Essential Duties & Responsibilities: (Detailed Description)

• Contribute to trial synopsis, protocol, and amendments to ensure operational feasibility; contribute to defining the Case Report Form content; develop study-specific procedures, contribute to the monitoring plan and other operational documents.

• Contribute to system testing as required (e.g. UAT for eCRF screens, database structure, data loading). Ensure proper collection and validation of data and documentation in a timely manner.

• Communicate to teams regarding monitoring activities, data flow, and data validation / cleaning; perform patient data validation homogeneously and fulfill required quality standard; ensure study documentation is properly maintained and archived in the Trial Master File.

• Coordinate and support field-monitoring activities; maintain monthly study highlights (including enrollment curves and timelines) in a timely manner.

• Work with trial project teams to assess project risks and issues.

• Understand project deliverables and achievement of deliverables.

• Communicate with team on changes in project, policy, and priorities.

• Responsible to work with health registries and large databases.

• Work in compliance with clinical processes, regulations and data management.

• Ability to work independently on multiple projects with ability to prioritize tasks.

• Responsible for initiating and managing research contracts for Investigator Initiated Studies (if applicable).

• Support the development and execution of strategies to obtain information and support concerning medical devices undergoing clinical investigation, post market surveillance or marketed/product use evaluation.

• Responsible for driving study results to be published in peer-reviewed journals.

• Manage ongoing Investigator-Initiated Studies and/or Stryker Initiated Studies (as applicable).

• Set and manage deliverables for contracts to align with research strategy.

• Develop and maintain overall dashboard of clinical and non-clinical studies, including major milestones, objectives, and financial aspects.

• Support pre-clinical studies and develop non-clinical studies protocols to support existing products or investigate new products with cross functional support (if applicable).

• Work with internal and external resources to facilitate publication of study results in peer-reviewed journals.

• Partner with Legal and Finance team to ensure researchers are reimbursed in compliance with their contracts, as well as company’s compliance requirements.

• Presents study results/updates to various internal stakeholders cross functionally, as needed.

• Responsible for achieving the study goals on a monthly, quarterly, and annual basis.

• Monitor and maintain the project metrics to meet or exceed the quality and compliance requirements.

Education & Experience:

• Bachelor's level degree or equivalent in science or healthcare field with at least 4 years of relevant clinical research experience, preferred in clinical study management.

• Preferred at least 2 years’ experience in clinical study monitoring.
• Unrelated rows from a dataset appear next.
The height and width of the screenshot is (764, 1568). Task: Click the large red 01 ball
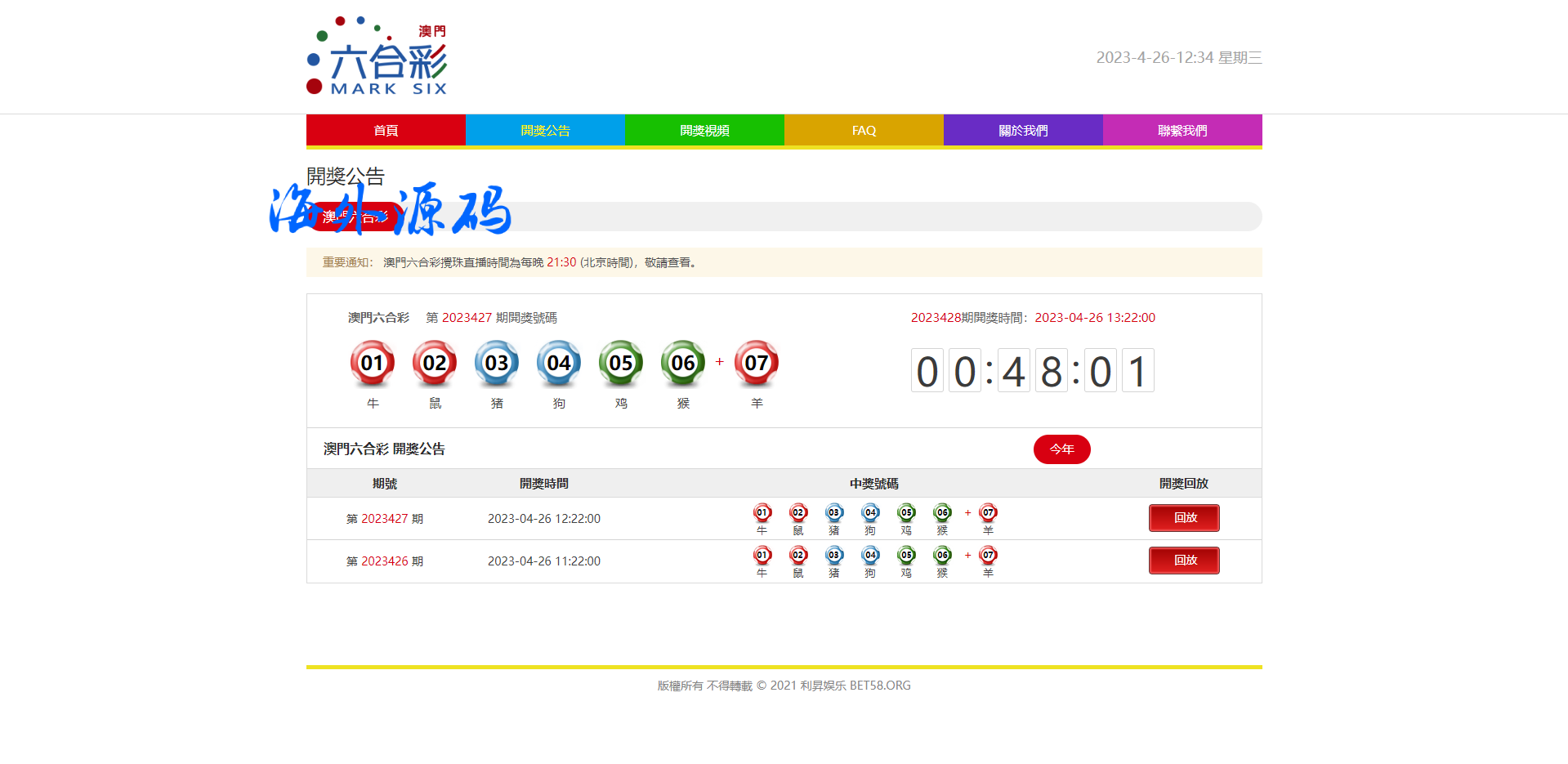(373, 363)
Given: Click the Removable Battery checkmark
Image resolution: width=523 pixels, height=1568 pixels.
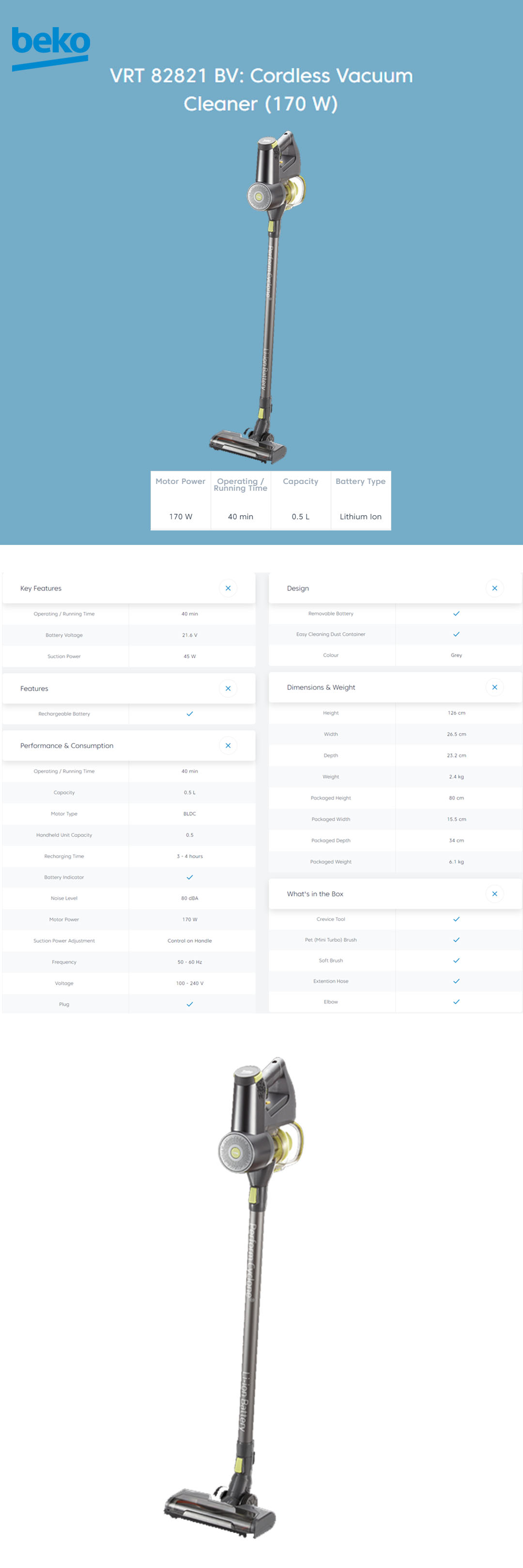Looking at the screenshot, I should (x=456, y=614).
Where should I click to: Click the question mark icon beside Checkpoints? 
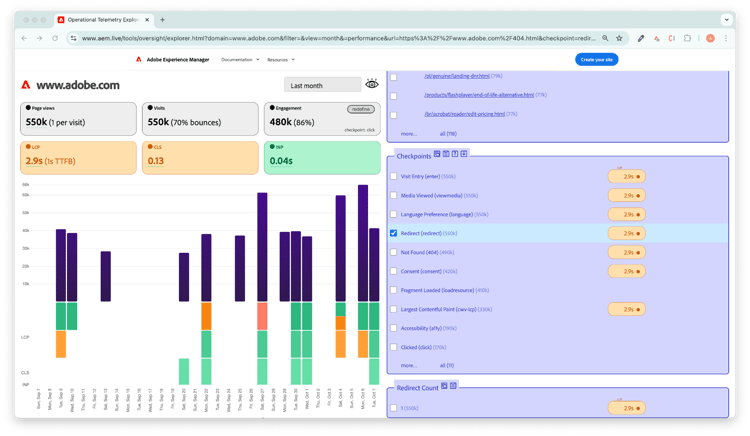(x=455, y=154)
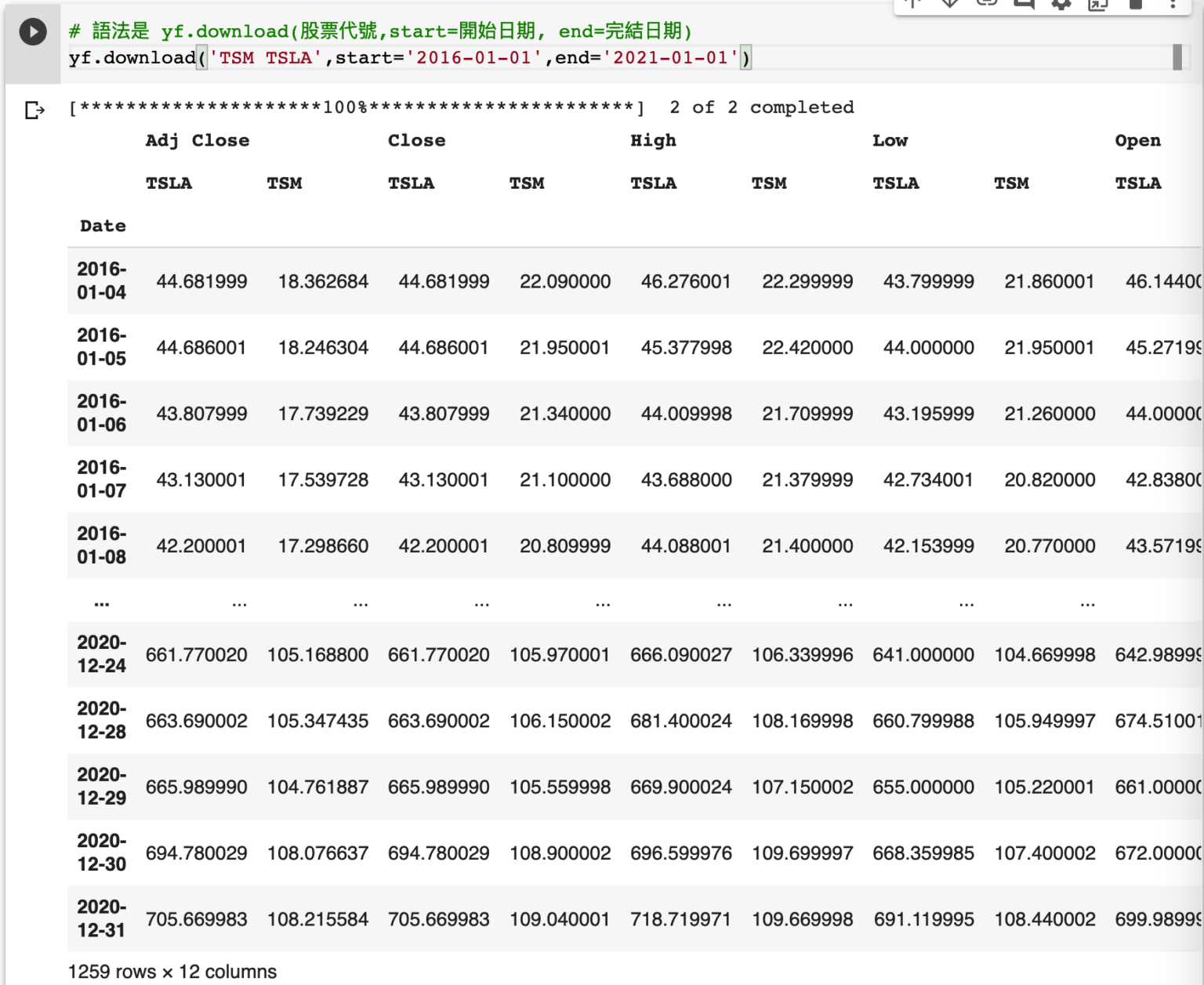This screenshot has width=1204, height=985.
Task: Add a comment to the cell
Action: 1023,5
• Preferred experience in Device or Pharmaceutical industry.

• Preferred clinical research or project management certification (e.g., CCRP, ACRP, PMP).

• Fluent in both verbal and written English is needed (CET-6 or equivalent minimum).

• Demonstrated ability to work effectively and collaboratively with internal stakeholders (Regulatory, Marketing, R&D, etc.) and external stakeholders (Physicians, CROs, etc.)

Other Requirements:

• Demonstrated success in assisting in solving complex strategies across multiple functions within the department in support of conducting multiple global clinical trials across multiple franchises.

• Demonstrated understanding of laws, regulations, standards, and guidance governing the conduct of clinical studies, as well as preparation of clinical documentation in support of regulatory submissions.

• Proactive, energetic, self-assured professional with high personal integrity and ability to develop good interpersonal relationships with stakeholders.

• Analytical, strategic thinker with leadership ability and style that demonstrates professionalism and establishes respect.

• Strong teamwork and collaboration skills, with the ability to minimize conflicts and foster a cohesive study team.

• Strong communication and presentation skills (articulate and persuasive), with the ability to gain stakeholders’ support accordingly

• Strong organizational and project management skills with a high sense of attention to detail.

• Strong interpersonal, organization, and planning skills to integrate study team towards study goals.

• Resilience and accountability to ensure project excellence and project delivery, and mitigate study risks and issues successfully

Leadership (People Management requirement)

People management experience is not required.